Diesen Artikel teilen

Pro: Unterschätzt die Bürger nicht!

Von Frank Schmälzle

Braucht es einen Bürgerentscheid für die Rotmainhalle? Darüber diskutiert man in Bayreuth. Aber eigentlich ist das die falsche Frage: Wenn er kommt, kommt er. So funktioniert unsere Demokratie nun mal.

Es geht nicht darum, ob man den Protagonisten des Vereins „Rettet die Rotmainhalle“ Recht geben will. Ob sie richtig liegen mit ihrer Unterschriftensammlung und ihrem geplanten Bürgerbegehren gegen eine Nutzung der Rotmainhalle auch als Kulturort. Als Ersatzspielstätte für die Stadthalle, die ab dem kommendem Jahr saniert und umgebaut wird. Oder ob überziehen und der Rotmainhalle mit ihren vermeintlichen Rettungsversuchen eher schaden als nutzen.

Es geht darum, dass Bürger das Recht haben, mitzureden und mitzuentscheiden. Auch wenn manchem der Inhalt eines Bürgerbegehrens - wie im Fall Rotmainhalle - nicht gefallen mag. Bürgerbegehren und Bürgerentscheide dürfen nicht zur Geschmacksfrage verkommen. Denn die Geschmäcker sind verschieden. Und den eigenen über den der anderen zu stellen, zeugt von ziemlich elitärem Denken.

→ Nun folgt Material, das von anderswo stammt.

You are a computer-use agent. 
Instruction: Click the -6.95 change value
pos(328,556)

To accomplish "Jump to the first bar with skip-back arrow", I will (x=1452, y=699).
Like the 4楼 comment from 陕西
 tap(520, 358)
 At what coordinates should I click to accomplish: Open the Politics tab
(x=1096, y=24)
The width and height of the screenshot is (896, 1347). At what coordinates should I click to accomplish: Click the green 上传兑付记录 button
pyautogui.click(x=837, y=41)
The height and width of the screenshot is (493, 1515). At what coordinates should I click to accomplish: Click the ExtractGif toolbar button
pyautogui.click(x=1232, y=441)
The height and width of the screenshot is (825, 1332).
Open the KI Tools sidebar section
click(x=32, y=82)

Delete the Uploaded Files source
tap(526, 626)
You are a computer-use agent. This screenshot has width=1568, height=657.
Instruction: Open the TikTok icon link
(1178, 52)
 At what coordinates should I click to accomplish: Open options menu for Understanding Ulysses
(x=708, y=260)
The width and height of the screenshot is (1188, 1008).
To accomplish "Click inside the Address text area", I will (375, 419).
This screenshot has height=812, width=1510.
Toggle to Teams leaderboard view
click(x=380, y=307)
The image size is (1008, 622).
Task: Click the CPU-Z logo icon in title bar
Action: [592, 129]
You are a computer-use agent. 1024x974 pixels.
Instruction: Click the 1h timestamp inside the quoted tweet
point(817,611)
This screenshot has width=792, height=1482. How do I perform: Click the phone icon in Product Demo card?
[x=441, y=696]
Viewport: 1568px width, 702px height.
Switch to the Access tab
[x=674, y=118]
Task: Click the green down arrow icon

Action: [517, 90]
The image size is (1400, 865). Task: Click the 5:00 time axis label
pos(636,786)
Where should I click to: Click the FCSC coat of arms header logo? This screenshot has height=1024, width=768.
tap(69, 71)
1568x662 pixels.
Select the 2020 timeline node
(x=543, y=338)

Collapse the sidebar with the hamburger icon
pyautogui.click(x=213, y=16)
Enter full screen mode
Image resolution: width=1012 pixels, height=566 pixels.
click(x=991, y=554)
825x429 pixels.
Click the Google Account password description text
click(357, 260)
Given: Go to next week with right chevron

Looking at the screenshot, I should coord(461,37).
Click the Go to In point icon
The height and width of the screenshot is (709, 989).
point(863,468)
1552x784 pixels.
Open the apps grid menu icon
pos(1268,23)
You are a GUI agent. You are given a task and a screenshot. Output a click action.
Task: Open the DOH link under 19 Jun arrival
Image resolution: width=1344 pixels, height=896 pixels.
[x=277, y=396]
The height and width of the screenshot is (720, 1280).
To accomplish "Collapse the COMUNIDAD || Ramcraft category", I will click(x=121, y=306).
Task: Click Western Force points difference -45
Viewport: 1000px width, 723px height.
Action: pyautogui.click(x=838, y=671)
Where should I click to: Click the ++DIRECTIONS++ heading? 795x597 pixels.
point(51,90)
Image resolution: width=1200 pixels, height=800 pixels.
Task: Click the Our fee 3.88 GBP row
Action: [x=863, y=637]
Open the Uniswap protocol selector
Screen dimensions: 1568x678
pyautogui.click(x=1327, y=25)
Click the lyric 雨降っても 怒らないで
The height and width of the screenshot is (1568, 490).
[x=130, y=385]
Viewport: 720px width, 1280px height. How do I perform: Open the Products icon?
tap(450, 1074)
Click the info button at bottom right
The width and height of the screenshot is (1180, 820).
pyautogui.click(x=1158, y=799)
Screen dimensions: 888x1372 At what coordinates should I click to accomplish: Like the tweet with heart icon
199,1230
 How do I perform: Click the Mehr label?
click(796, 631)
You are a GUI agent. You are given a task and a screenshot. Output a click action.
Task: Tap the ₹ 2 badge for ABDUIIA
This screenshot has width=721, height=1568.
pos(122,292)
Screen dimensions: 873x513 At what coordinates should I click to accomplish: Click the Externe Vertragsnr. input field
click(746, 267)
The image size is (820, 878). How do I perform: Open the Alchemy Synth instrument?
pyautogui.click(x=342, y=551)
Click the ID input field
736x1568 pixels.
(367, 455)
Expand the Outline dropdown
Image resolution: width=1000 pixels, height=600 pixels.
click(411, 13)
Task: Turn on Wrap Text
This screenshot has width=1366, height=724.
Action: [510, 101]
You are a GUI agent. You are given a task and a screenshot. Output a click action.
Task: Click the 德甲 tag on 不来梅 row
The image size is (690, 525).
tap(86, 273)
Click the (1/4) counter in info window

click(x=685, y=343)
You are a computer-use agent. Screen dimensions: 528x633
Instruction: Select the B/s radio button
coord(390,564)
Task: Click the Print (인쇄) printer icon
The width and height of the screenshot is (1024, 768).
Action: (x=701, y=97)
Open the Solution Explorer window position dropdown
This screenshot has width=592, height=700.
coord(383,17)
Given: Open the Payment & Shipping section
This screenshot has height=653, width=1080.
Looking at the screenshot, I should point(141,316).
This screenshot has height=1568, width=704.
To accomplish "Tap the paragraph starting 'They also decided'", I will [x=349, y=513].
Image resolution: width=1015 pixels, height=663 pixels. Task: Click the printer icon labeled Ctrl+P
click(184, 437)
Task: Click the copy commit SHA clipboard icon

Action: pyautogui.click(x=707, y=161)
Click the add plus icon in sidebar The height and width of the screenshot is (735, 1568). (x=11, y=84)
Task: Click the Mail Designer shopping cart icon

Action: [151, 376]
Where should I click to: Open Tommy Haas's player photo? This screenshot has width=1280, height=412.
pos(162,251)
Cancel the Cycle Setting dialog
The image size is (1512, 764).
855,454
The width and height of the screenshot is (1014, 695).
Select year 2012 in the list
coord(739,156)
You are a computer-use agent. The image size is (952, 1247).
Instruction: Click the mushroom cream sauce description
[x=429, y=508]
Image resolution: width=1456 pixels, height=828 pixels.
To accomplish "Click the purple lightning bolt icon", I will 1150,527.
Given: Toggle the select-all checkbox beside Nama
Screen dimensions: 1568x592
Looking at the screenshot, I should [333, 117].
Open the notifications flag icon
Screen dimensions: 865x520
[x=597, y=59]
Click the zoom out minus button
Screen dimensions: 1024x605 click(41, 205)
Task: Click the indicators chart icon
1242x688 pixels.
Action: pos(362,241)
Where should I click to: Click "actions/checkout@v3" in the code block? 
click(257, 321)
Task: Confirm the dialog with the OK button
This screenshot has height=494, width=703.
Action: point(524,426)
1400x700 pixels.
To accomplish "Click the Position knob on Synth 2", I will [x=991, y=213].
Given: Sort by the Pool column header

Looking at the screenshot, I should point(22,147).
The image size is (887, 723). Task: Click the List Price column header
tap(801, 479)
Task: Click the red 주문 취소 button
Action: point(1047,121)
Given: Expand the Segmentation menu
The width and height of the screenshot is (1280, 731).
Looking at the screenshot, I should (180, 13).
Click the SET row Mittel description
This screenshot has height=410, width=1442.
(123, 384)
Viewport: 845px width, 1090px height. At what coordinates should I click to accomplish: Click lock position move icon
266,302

Elitär ist es auch, die Menschen, die sich für ein Bürgerbegehren einsetzen, zu unterschätzen. Es ist ein gewaltiger Unterschied, ob man irgendwo in der Anonymität von Facebook den „Like“-Knopf anklickt, unter irgendeinem Pseudonym im Internet seine Meinung in die Welt setzt. Oder ob man mit Namen und Adresse auf einer Liste unterschreibt - wohl wissend, dass daraus ein von Amts wegen zu prüfender Vorgang wird.
Natürlich treiben manche Initiatoren solch basisdemokratischer Entscheidungen ein gefährliches Spiel mit den Emotionen. Natürlich manipulieren sie. Aber das ist kein Grund, das Prinzip des Bürgerentscheids in Frage zu stellen. Bürger haben eine Antenne dafür, wenn sie missbraucht werden sollen. Bürger legen sich nicht mit ihren Stadträten an und werfen im Zweifelsfall deren Entscheidungen über den Haufen, wenn sie keine klare und feste Meinung haben.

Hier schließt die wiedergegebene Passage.